Auschwitz. Uma vez na vida.

Vazio. Uma angústia que desorienta. Um medo do Homem, do que se diz ser a Humanidade. Horas sem falar.

“Those who do not remember are condemned to repeat it”. 

Diz na placa. Diz nos tijolos. Diz na gravilha. Diz em todo o lado e em todos os corações que percorrem os blocos, que oscilam entre a tristeza e o medo. Estava frio. Estava humidade. O sol punha-se ao longe, timidamente. Mostrando que, ainda que a medo, também pode brilhar ali. Não sei como. Nunca irei perceber como. O sol ali nunca brilha. Estava um silêncio gélido e um cheiro cravado no ar. Sim, cravado no ar, porque ali permanece setenta anos depois. Sempre quis ir a Auschwitz, mas nunca mais lá quero voltar.

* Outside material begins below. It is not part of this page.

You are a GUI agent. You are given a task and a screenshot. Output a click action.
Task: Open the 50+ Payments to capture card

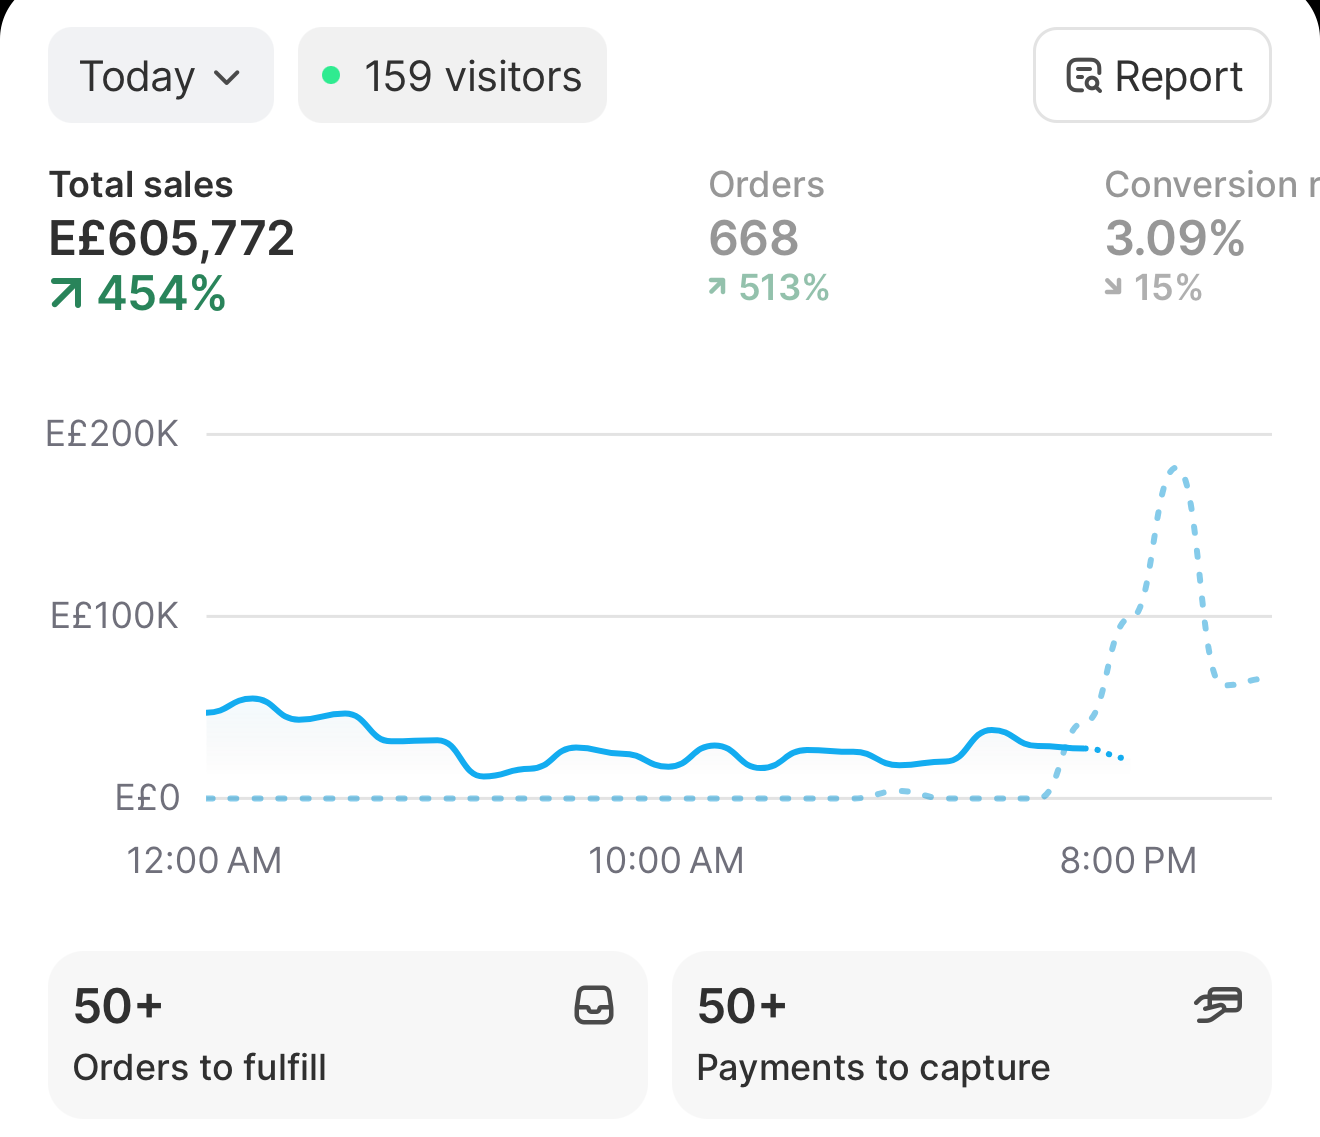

Ali, perdemos todas as esperanças. Sentimos gritos abafados e mágoas que nunca nenhum livro, filme, testemunho ou homenagem, serão capazes de amaciar. Ali, sentimo-nos diminutos. Sentimos a revolta, que de nada nos vale. A falta de justiça, essa, que de nada lhes valeu.

Que o mundo não permita que isto se repita. Que o Homem não permita. Por favor.

 

Há dias, em que a única coisa que eu quero, é paz.